## REQUESTS
[1] Reproduce verbatim the portion of the Hurricane Katrina post that opens with the words "Corporate social responsibility" and closes with "cause-related marketing campaigns.".
[2] In the Hurricane Katrina post, how many insurance claims were filed in the affected states?

--- start DOCUMENT SECTION ---

Posted by Tal Porat | September 24, 2017

Around this time of the year in 2005, Hurricane Katrina devastated the United States and left 1,800 people dead and more than a million displaced in the Gulf Coast region. It also destroying over 200,000 homes in New Orleans. Similar to Hurricane Harvey, Katrina also impacted the Gulf of Mexico before hitting the United States.

Aside from causing massive evacuation, Hurricane Katrina caused around US $96B in damage which included housing, business and government properties, and consumer goods. Three million people were left without power.

The gulf coasts of Mexico and the United States were greatly effected by Katrina and 19% of U.S oil production was effected, leading to higher gasoline prices. However, the price hike was brief because former President Bush decided to supply the effected refineries with oil from the Strategic Petroleum Reserve (SPR). Katrina also disrupted the shipping industry by causing damage to the Port of New Orleans.

A little over a decade after Hurricane Katrina, the United States economy can still feel its effects. The Federal Emergency Management Agency (FEMA) was criticized for their oversight of how damaging Hurricane Katrina was and their lack of preparation in responding during the catastrophe. Since then, FEMA has made efforts to improve their programs and services in preparation for major weather events such as Hurricane Harvey.

Corporate social responsibility also changed since Hurricane Katrina as more people showed a lack of trust of federal agencies and their local governments. Not just non-government organizations, but more companies and corporations became active in pledging and providing relief for hurricane victims since Katrina as part of their cause-related marketing campaigns.

The insurance industry felt significant impacts, considering over 1.7 million claims were filed in the effected states with a total of US $41.1B in insured loss. Flood insurance coverage spiked after what happened in Louisiana after Katrina. Federal aid worth US $120B helped rebuild flooded neighborhoods and the tourism industry is helping Louisiana to recover.

Above all, the locals who were directly impacted by Hurricane Katrina were effected the most – financially, psychologically, and physically. As New Orleans rebuilt its homes, its jobs, and its lives - some never came back. Residents spent months in shelters, and some sought refuge in nearby states and cities, particularly Houston, where many stayed permanently after the dramatic events brought by Katrina.

--- end DOCUMENT SECTION ---
--- start DATASET ---

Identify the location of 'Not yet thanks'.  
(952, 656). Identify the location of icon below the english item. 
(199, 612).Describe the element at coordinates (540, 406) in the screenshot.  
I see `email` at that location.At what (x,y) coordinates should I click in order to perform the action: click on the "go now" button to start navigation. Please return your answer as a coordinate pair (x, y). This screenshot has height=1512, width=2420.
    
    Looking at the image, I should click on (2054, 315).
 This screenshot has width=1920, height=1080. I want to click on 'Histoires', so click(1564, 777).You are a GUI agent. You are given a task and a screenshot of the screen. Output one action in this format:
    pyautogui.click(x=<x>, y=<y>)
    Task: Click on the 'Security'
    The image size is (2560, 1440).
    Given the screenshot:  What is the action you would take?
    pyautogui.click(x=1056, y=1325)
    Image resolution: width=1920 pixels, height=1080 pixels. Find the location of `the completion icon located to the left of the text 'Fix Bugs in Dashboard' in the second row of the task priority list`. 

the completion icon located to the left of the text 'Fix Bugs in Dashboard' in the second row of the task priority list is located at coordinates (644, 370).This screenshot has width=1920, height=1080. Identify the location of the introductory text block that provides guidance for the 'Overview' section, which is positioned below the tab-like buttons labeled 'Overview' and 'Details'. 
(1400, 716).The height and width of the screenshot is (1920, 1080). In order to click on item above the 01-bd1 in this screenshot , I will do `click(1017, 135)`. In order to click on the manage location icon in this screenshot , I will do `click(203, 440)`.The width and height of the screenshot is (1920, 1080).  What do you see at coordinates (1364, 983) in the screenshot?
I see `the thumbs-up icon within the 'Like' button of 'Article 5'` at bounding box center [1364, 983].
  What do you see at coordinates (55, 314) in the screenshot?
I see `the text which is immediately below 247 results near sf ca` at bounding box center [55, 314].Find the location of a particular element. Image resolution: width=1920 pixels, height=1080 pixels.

--- end DATASET ---

## RESULTS FOR EACH TASK
[1]
Corporate social responsibility also changed since Hurricane Katrina as more people showed a lack of trust of federal agencies and their local governments. Not just non-government organizations, but more companies and corporations became active in pledging and providing relief for hurricane victims since Katrina as part of their cause-related marketing campaigns.

[2] Over 1.7 million claims.